Source records:
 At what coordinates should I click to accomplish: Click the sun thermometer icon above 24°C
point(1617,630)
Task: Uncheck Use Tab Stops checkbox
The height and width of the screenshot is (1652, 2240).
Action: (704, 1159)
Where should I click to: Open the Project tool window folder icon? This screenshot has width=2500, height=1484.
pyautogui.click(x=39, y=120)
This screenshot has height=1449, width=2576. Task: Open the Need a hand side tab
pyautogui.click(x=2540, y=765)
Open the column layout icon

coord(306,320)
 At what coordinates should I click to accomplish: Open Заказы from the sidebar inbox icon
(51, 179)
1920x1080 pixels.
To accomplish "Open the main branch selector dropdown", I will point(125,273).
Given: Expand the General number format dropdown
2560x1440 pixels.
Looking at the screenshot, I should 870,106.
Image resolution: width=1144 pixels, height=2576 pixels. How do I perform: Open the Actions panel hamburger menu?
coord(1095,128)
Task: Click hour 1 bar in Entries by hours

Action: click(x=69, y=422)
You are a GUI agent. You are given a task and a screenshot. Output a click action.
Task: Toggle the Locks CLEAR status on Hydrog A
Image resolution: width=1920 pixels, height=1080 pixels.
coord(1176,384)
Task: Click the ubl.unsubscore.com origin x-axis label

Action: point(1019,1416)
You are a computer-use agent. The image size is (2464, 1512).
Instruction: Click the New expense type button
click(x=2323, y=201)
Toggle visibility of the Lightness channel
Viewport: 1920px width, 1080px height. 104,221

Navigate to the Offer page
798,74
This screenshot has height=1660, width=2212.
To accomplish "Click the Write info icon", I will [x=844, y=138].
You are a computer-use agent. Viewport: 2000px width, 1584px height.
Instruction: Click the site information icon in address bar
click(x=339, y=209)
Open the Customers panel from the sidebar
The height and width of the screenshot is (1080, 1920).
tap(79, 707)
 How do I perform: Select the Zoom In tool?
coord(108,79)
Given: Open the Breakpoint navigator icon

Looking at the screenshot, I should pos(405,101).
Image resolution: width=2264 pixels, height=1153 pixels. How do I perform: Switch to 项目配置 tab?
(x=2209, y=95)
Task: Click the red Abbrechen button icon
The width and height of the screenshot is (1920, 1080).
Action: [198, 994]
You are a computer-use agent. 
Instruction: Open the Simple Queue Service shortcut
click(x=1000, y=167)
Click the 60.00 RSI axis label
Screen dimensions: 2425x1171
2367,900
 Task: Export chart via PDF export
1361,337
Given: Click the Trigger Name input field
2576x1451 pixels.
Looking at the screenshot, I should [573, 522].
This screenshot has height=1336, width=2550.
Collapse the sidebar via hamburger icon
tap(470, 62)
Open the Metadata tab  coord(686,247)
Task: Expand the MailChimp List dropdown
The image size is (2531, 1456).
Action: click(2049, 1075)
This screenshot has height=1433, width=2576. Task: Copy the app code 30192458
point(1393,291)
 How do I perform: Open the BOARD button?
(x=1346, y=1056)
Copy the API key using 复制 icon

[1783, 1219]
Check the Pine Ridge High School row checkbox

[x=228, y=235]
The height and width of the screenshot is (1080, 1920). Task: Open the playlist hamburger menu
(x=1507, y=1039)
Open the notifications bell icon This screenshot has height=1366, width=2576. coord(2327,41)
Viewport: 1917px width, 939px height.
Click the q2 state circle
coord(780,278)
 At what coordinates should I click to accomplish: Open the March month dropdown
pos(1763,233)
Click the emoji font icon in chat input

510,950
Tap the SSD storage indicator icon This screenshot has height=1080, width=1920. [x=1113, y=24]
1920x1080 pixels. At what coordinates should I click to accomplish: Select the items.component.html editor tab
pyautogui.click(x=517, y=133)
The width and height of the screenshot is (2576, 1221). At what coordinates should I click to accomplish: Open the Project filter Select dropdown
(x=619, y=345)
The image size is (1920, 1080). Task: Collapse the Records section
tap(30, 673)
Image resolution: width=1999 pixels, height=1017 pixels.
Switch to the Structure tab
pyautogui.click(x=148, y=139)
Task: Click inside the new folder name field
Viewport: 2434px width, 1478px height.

What to do => Print all records shown above, word for word.

Answer box =>
 At what coordinates should I click to accomplish: Click the sun thermometer icon above 24°C
point(1617,630)
Task: Uncheck Use Tab Stops checkbox
The height and width of the screenshot is (1652, 2240).
Action: (704, 1159)
Where should I click to: Open the Project tool window folder icon? This screenshot has width=2500, height=1484.
pyautogui.click(x=39, y=120)
This screenshot has height=1449, width=2576. Task: Open the Need a hand side tab
pyautogui.click(x=2540, y=765)
Open the column layout icon

coord(306,320)
 At what coordinates should I click to accomplish: Open Заказы from the sidebar inbox icon
(51, 179)
1920x1080 pixels.
To accomplish "Open the main branch selector dropdown", I will point(125,273).
Given: Expand the General number format dropdown
2560x1440 pixels.
Looking at the screenshot, I should 870,106.
Image resolution: width=1144 pixels, height=2576 pixels. How do I perform: Open the Actions panel hamburger menu?
coord(1095,128)
Task: Click hour 1 bar in Entries by hours

Action: click(x=69, y=422)
You are a GUI agent. You are given a task and a screenshot. Output a click action.
Task: Toggle the Locks CLEAR status on Hydrog A
Image resolution: width=1920 pixels, height=1080 pixels.
coord(1176,384)
Task: Click the ubl.unsubscore.com origin x-axis label

Action: point(1019,1416)
You are a computer-use agent. The image size is (2464, 1512).
Instruction: Click the New expense type button
click(x=2323, y=201)
Toggle visibility of the Lightness channel
Viewport: 1920px width, 1080px height. 104,221

Navigate to the Offer page
798,74
This screenshot has height=1660, width=2212.
To accomplish "Click the Write info icon", I will [x=844, y=138].
You are a computer-use agent. Viewport: 2000px width, 1584px height.
Instruction: Click the site information icon in address bar
click(x=339, y=209)
Open the Customers panel from the sidebar
The height and width of the screenshot is (1080, 1920).
tap(79, 707)
 How do I perform: Select the Zoom In tool?
coord(108,79)
Given: Open the Breakpoint navigator icon

Looking at the screenshot, I should pos(405,101).
Image resolution: width=2264 pixels, height=1153 pixels. How do I perform: Switch to 项目配置 tab?
(x=2209, y=95)
Task: Click the red Abbrechen button icon
The width and height of the screenshot is (1920, 1080).
Action: [198, 994]
You are a computer-use agent. 
Instruction: Open the Simple Queue Service shortcut
click(x=1000, y=167)
Click the 60.00 RSI axis label
Screen dimensions: 2425x1171
2367,900
 Task: Export chart via PDF export
1361,337
Given: Click the Trigger Name input field
2576x1451 pixels.
Looking at the screenshot, I should [573, 522].
This screenshot has height=1336, width=2550.
Collapse the sidebar via hamburger icon
tap(470, 62)
Open the Metadata tab  coord(686,247)
Task: Expand the MailChimp List dropdown
The image size is (2531, 1456).
Action: click(2049, 1075)
This screenshot has height=1433, width=2576. Task: Copy the app code 30192458
point(1393,291)
 How do I perform: Open the BOARD button?
(x=1346, y=1056)
Copy the API key using 复制 icon

[1783, 1219]
Check the Pine Ridge High School row checkbox

[x=228, y=235]
The height and width of the screenshot is (1080, 1920). Task: Open the playlist hamburger menu
(x=1507, y=1039)
Open the notifications bell icon This screenshot has height=1366, width=2576. coord(2327,41)
Viewport: 1917px width, 939px height.
Click the q2 state circle
coord(780,278)
 At what coordinates should I click to accomplish: Open the March month dropdown
pos(1763,233)
Click the emoji font icon in chat input

510,950
Tap the SSD storage indicator icon This screenshot has height=1080, width=1920. [x=1113, y=24]
1920x1080 pixels. At what coordinates should I click to accomplish: Select the items.component.html editor tab
pyautogui.click(x=517, y=133)
The width and height of the screenshot is (2576, 1221). At what coordinates should I click to accomplish: Open the Project filter Select dropdown
(x=619, y=345)
The image size is (1920, 1080). Task: Collapse the Records section
tap(30, 673)
Image resolution: width=1999 pixels, height=1017 pixels.
Switch to the Structure tab
pyautogui.click(x=148, y=139)
Task: Click inside the new folder name field
Viewport: 2434px width, 1478px height.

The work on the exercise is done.